EXERCISE BRIEF ->
Based on the entries below, how many lines contain the word "height"? Respond with only the number.

Start of Block

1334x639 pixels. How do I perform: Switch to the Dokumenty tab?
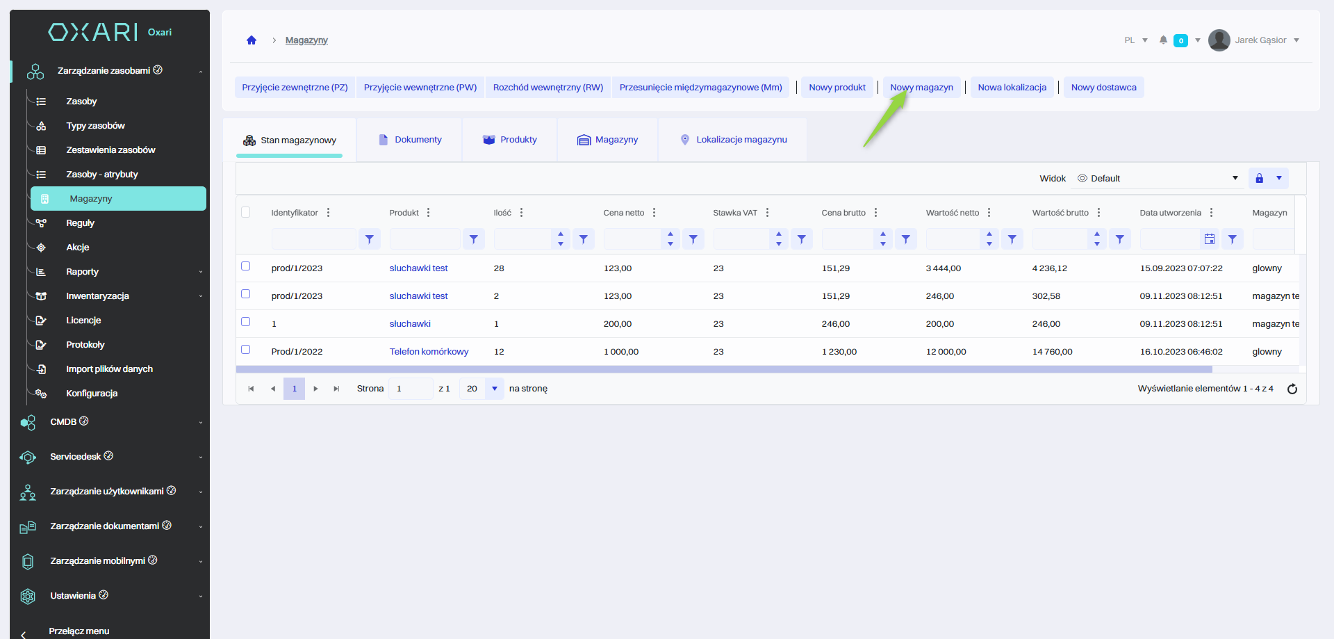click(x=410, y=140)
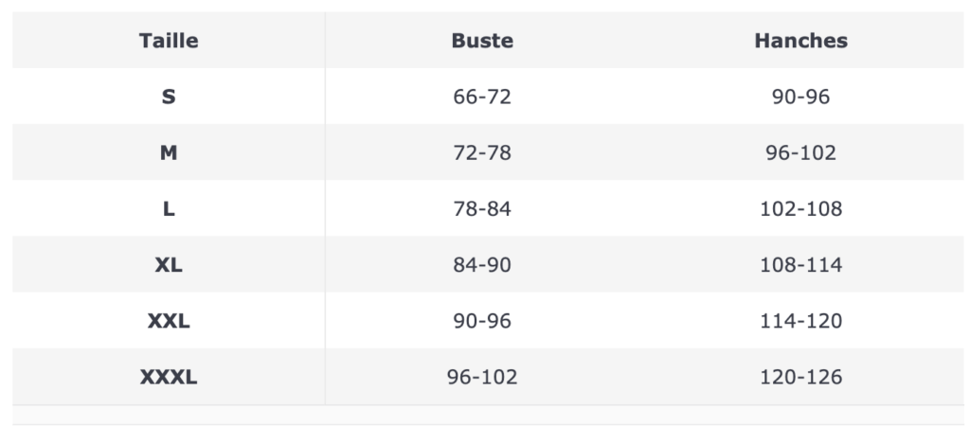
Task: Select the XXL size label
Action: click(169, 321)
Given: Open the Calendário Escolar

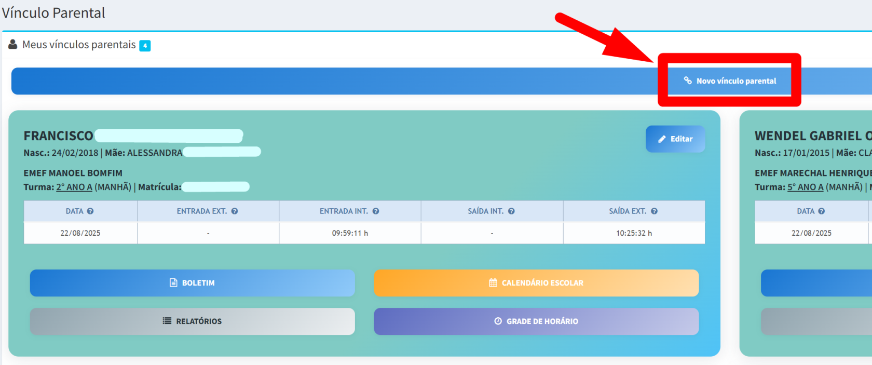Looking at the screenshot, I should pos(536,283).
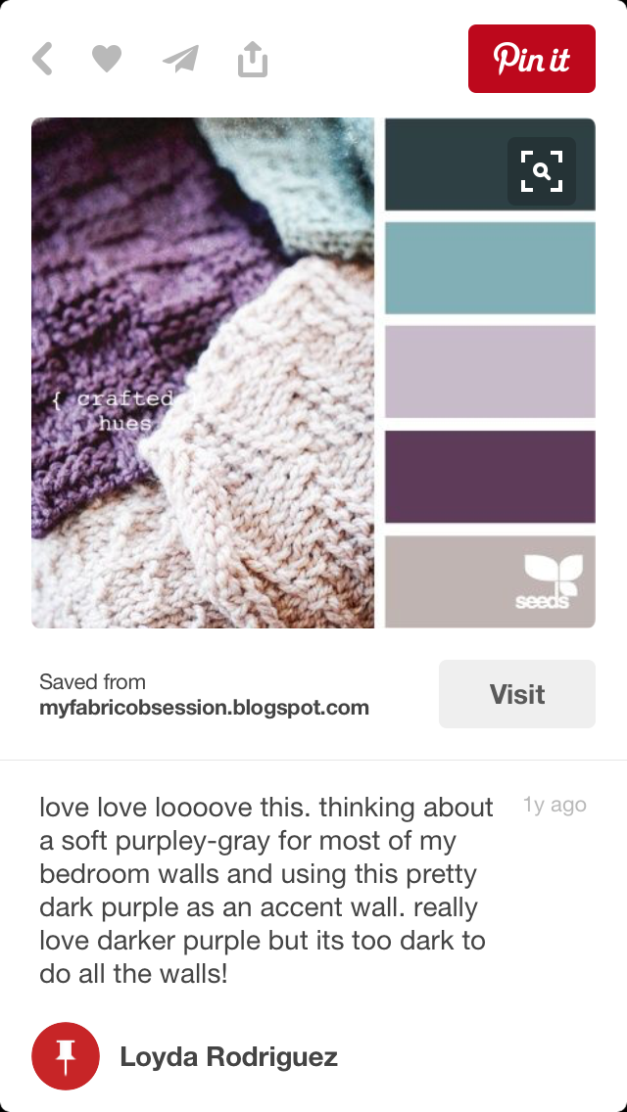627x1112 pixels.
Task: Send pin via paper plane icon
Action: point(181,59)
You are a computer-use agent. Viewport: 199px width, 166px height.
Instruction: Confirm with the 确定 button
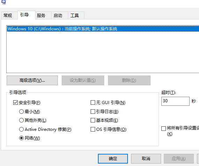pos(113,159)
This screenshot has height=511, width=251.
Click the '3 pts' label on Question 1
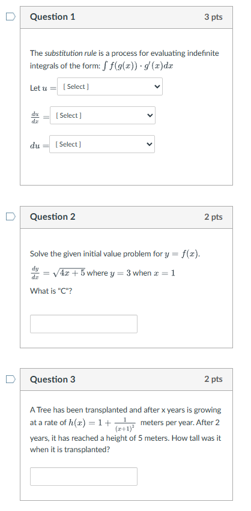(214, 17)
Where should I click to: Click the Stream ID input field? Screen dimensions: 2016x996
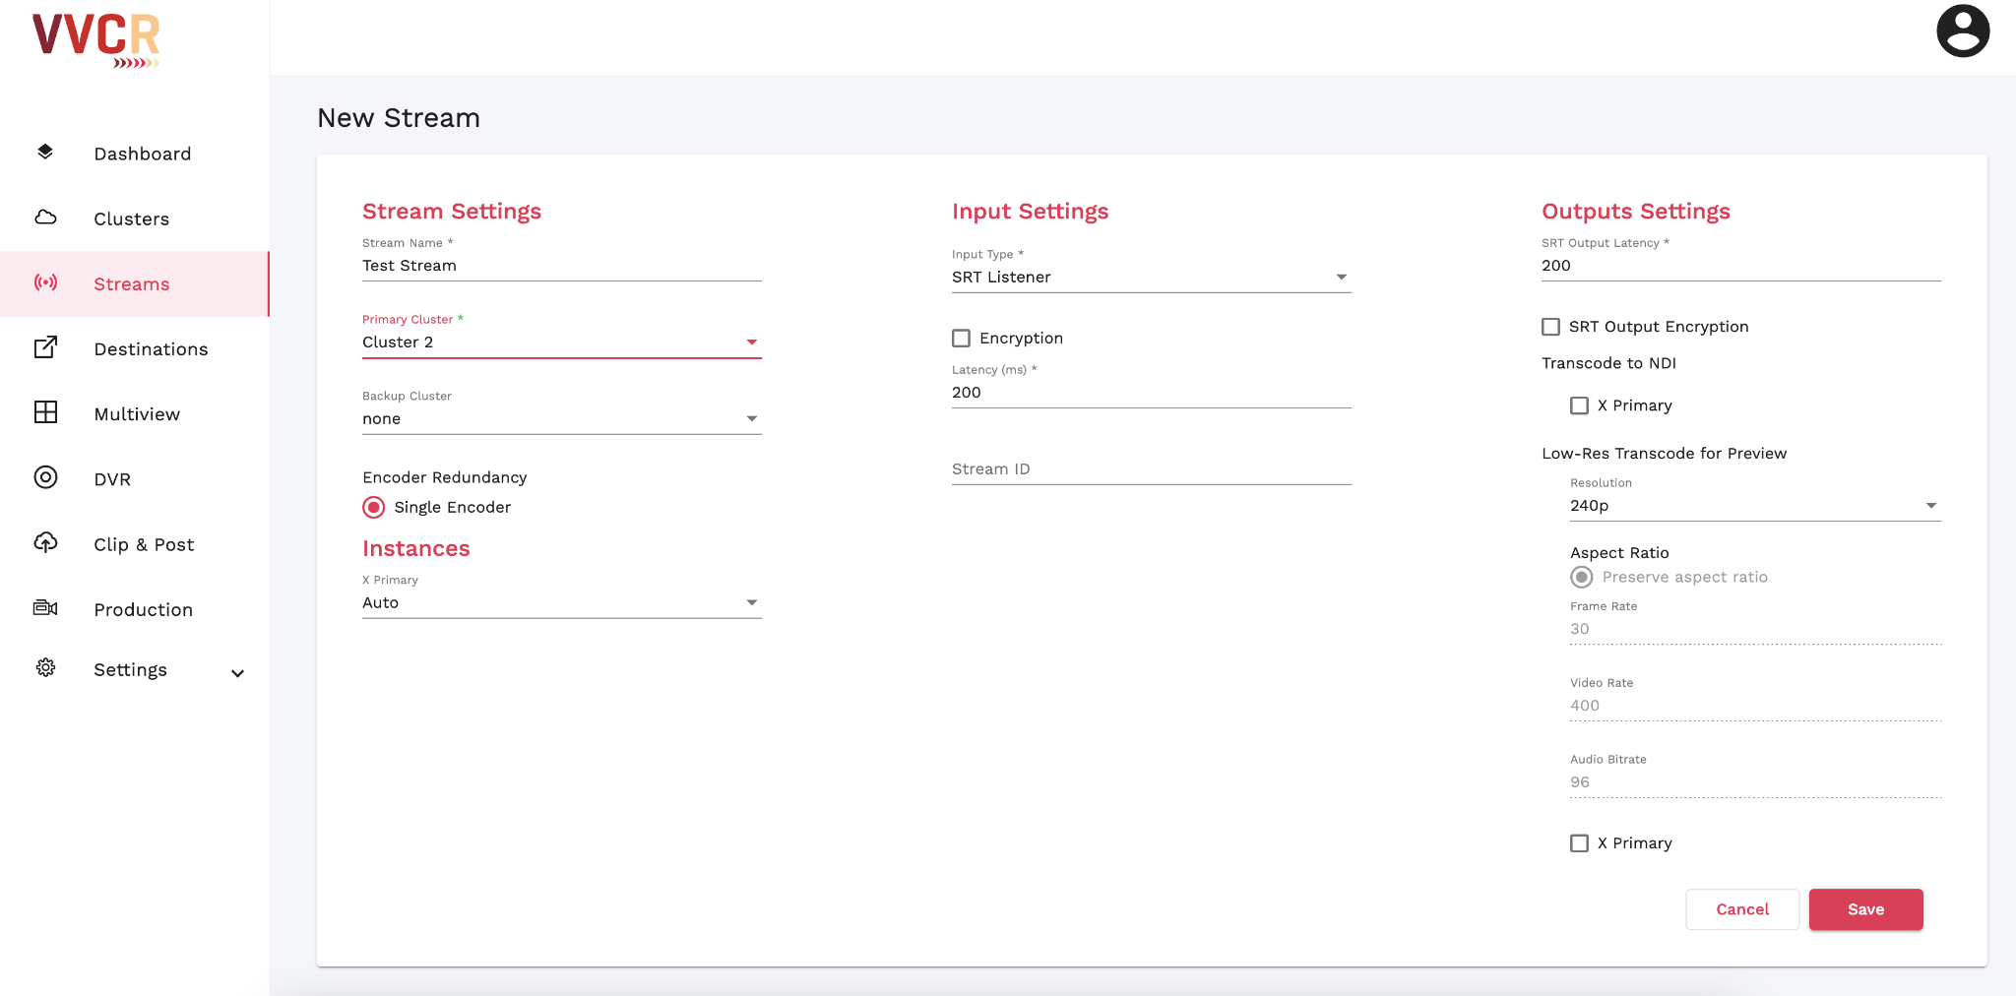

End of Block

SOLUTION TO THIS TASK ->
2